# Exercise aim
Report each line of the listing that carries the word "Share".

===== Information =====

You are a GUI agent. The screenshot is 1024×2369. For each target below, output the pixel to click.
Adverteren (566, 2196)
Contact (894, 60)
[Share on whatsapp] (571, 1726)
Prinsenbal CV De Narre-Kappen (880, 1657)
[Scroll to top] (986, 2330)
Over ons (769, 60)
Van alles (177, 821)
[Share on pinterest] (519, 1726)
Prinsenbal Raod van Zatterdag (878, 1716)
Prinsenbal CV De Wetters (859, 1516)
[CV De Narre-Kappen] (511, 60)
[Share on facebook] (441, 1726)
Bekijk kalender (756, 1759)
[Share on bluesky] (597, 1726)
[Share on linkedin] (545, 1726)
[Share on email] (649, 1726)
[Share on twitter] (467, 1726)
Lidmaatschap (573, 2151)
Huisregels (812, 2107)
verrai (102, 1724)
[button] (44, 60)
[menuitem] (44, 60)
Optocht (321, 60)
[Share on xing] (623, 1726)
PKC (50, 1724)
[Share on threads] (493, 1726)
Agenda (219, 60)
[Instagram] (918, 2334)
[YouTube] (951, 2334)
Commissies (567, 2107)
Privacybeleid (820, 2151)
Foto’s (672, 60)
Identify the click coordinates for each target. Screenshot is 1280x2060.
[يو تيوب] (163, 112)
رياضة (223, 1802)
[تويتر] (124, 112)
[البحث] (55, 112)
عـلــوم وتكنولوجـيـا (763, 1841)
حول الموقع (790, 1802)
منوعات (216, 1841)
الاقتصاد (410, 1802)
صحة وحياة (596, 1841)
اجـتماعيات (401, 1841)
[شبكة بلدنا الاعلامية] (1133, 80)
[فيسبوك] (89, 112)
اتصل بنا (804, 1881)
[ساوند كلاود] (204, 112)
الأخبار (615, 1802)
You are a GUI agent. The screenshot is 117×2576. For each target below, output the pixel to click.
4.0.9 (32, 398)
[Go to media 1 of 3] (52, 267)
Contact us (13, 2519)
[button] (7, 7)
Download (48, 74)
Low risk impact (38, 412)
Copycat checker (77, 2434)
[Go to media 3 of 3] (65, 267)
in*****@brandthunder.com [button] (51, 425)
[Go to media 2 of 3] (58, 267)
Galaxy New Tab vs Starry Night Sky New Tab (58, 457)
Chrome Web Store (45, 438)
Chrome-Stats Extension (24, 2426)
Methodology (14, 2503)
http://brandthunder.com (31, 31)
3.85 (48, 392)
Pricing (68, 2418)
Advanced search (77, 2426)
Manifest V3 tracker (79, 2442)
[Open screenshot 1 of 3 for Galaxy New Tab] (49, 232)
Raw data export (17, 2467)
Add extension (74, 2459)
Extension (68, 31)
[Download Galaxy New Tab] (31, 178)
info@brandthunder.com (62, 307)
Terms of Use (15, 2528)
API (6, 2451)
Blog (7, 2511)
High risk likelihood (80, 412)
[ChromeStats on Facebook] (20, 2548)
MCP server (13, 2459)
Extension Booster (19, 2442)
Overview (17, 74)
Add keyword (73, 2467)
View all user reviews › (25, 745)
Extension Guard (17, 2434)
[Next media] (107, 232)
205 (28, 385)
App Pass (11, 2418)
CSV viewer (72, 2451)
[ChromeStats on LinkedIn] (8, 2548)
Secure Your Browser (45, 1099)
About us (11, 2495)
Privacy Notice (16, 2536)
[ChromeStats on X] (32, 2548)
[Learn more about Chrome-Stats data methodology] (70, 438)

=====

# Result for this exercise
[Share on whatsapp] (571, 1726)
[Share on pinterest] (519, 1726)
[Share on facebook] (441, 1726)
[Share on bluesky] (597, 1726)
[Share on linkedin] (545, 1726)
[Share on email] (649, 1726)
[Share on twitter] (467, 1726)
[Share on xing] (623, 1726)
[Share on threads] (493, 1726)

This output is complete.